INSTRUCTIONS TO FOLLOW | From the line containing "Image resolution: width=884" through the last line below, copy every line exactly, leaving out the pictures.

Stored data |
^^^^

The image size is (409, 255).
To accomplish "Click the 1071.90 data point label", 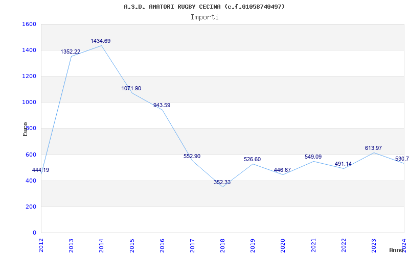I will coord(131,89).
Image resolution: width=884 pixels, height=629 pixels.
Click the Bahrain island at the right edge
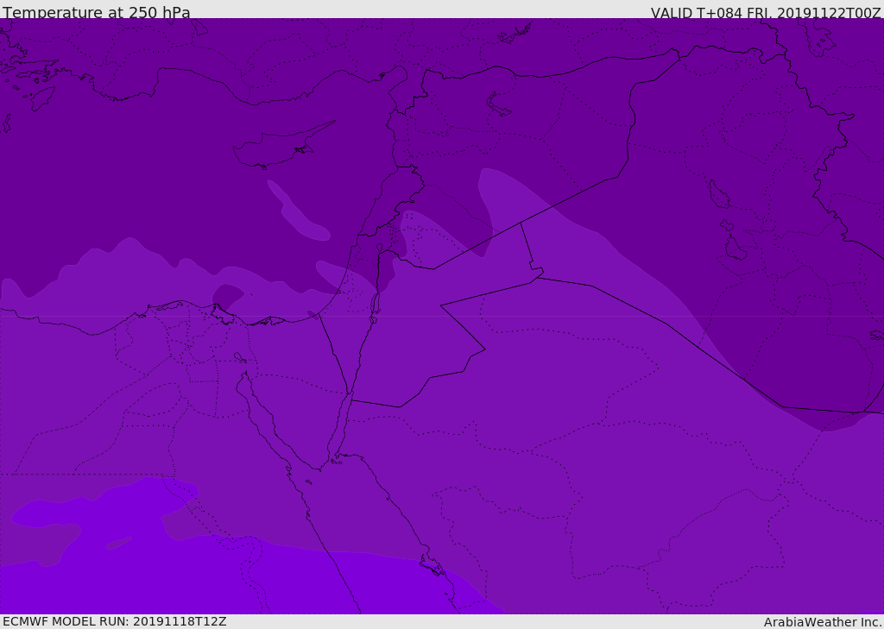click(877, 336)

^^^^

SOLUTION TO THE EXERCISE |
Image resolution: width=884 pixels, height=629 pixels.
Click the Bahrain island at the right edge
click(877, 336)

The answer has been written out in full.